I can hear sociologists whooping in their study rooms finding this large sample of data.

It must have given us a special identity. Are we, as a generation, more spoiled, self-centered, less competitive? Were our courses of life affected by the unflinching, relentless attention from parents, which often results in high, stern expectations? I’ll leave that to psychologists and sociologists to figure out, now that they are already excited.

But what’s uncanny is that, on the surface, we all look the same. Truthfully, I experienced no hardship growing up that way, none at all. We have close friends, we usually grow up together with cousins, and we still use (and maybe overuse) the words brother and sister (it is in our culture to add Brother/Sister to the names of acquaintances as a term of endearment or respect). And each of us individually, is of course no different than any random family that happens to have one child, by choice or chance.

If I have to pick one thing that stands out from all our nasty personality traits, one thing that is eerily shared by some 300 million (a rough count of people born in 80s and 90s) singletons, I would say it is the deepest fear of what’s to become of us.

Practically, we face this burden of caring for four aging parents when we establish our own family. But if you know me I don’t talk about practical problems. I assume there are always practical solutions.

What daunts me more is this outlook: you know how life is hard, we grow apart, we get old and irritated, we travel the length and breadth of the world only to become freer and freer a self, and lesser and lesser connected to our past? You rarely remember or talk to people you grew up with, until you are knotted back again with some unavoidable “family issues”. It’s that knot that keeps you sane, somewhat presentable, or wanting to succeed. For me though, at some point, that knot can just easily be removed. From some point on in the future, if I am unlucky, there will be nothing ever that’s going to link me to the earthly world.

Do you live in the hope that the future is undoubtedly better, or like me, in the lack of hope that at least in this single dimension, it most definitely will not?

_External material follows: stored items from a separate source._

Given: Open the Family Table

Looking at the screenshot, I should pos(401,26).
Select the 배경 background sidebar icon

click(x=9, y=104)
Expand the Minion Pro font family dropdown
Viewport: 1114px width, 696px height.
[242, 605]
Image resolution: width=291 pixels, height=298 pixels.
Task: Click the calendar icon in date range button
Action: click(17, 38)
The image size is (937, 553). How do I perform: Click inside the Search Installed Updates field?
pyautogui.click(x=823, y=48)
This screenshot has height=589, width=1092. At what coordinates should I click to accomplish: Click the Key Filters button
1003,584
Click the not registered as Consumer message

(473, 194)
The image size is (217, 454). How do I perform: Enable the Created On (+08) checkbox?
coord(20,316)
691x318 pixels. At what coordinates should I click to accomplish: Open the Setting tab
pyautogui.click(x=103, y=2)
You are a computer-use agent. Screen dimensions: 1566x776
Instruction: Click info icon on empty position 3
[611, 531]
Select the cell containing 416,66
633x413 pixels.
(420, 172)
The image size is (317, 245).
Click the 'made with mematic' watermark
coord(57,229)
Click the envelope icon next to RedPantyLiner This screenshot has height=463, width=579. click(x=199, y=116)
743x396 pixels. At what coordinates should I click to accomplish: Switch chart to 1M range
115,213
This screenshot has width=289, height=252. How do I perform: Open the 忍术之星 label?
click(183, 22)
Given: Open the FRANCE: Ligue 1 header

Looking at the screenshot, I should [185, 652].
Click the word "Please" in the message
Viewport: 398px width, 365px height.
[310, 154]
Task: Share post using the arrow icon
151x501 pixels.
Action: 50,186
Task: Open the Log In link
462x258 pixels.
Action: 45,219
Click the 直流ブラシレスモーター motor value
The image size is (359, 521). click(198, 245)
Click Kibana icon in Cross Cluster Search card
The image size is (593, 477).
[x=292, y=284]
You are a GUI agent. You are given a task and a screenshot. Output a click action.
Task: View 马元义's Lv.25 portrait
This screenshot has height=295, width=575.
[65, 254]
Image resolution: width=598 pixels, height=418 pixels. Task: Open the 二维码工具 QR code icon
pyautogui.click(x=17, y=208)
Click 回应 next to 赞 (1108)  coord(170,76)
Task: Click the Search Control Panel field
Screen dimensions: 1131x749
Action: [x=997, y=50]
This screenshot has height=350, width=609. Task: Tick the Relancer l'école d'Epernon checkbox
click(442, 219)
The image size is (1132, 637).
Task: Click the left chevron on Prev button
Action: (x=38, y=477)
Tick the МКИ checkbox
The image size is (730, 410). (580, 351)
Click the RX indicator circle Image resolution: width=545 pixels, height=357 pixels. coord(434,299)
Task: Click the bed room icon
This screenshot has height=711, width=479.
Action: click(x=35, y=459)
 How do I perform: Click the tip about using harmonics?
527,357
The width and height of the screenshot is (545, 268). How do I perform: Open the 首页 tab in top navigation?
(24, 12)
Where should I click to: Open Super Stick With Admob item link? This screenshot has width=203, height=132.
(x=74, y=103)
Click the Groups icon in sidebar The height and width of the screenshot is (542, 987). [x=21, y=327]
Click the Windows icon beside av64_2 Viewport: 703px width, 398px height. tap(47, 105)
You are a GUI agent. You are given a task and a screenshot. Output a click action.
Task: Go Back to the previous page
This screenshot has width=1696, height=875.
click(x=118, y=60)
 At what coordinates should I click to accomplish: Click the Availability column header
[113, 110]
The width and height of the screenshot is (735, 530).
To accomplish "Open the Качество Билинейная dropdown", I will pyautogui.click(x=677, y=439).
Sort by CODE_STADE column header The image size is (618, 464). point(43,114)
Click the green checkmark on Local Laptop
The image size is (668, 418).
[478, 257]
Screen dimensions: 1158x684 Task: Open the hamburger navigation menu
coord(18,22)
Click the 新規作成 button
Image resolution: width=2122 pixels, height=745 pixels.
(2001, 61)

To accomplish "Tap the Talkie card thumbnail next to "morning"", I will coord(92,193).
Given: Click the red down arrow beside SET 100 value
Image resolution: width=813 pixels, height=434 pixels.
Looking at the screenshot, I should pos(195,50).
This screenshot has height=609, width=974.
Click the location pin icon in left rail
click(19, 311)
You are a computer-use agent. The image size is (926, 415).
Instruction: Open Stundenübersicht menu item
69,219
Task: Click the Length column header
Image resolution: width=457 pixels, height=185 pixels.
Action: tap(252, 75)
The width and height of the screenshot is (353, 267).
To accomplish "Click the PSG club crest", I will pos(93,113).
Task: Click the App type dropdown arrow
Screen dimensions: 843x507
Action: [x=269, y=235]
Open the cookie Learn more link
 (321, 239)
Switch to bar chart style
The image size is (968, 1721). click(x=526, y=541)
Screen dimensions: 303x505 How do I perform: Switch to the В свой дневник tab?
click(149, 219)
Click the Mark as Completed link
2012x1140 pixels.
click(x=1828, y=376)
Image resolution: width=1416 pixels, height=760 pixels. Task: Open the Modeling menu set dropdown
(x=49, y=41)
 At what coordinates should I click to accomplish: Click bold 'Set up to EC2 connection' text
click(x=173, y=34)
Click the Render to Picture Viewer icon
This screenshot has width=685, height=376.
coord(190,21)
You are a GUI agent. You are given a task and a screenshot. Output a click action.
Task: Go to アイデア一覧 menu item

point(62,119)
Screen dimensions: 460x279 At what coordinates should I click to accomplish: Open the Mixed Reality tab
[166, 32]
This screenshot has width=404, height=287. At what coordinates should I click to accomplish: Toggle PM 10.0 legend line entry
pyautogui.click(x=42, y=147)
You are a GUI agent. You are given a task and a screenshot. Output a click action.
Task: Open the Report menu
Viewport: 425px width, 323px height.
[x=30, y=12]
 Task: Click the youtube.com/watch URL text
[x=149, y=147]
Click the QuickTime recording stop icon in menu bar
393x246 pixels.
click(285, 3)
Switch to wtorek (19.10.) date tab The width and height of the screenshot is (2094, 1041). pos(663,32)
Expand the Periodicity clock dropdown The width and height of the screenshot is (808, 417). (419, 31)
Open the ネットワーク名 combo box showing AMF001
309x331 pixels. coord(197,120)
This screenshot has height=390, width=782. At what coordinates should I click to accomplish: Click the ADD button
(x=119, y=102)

Maybe all societies are the same. Families with multiple kids have their own burden, just as families with one have their own joy. But it is, at least, surreal, that a whole generation (and as large as a Chinese generation can be) shares this burden and joy.

The last time a package was so demographically shared, it must be in the same group as disaster, death, and love. Things that can’t be contemplated on, things we fear in our bones.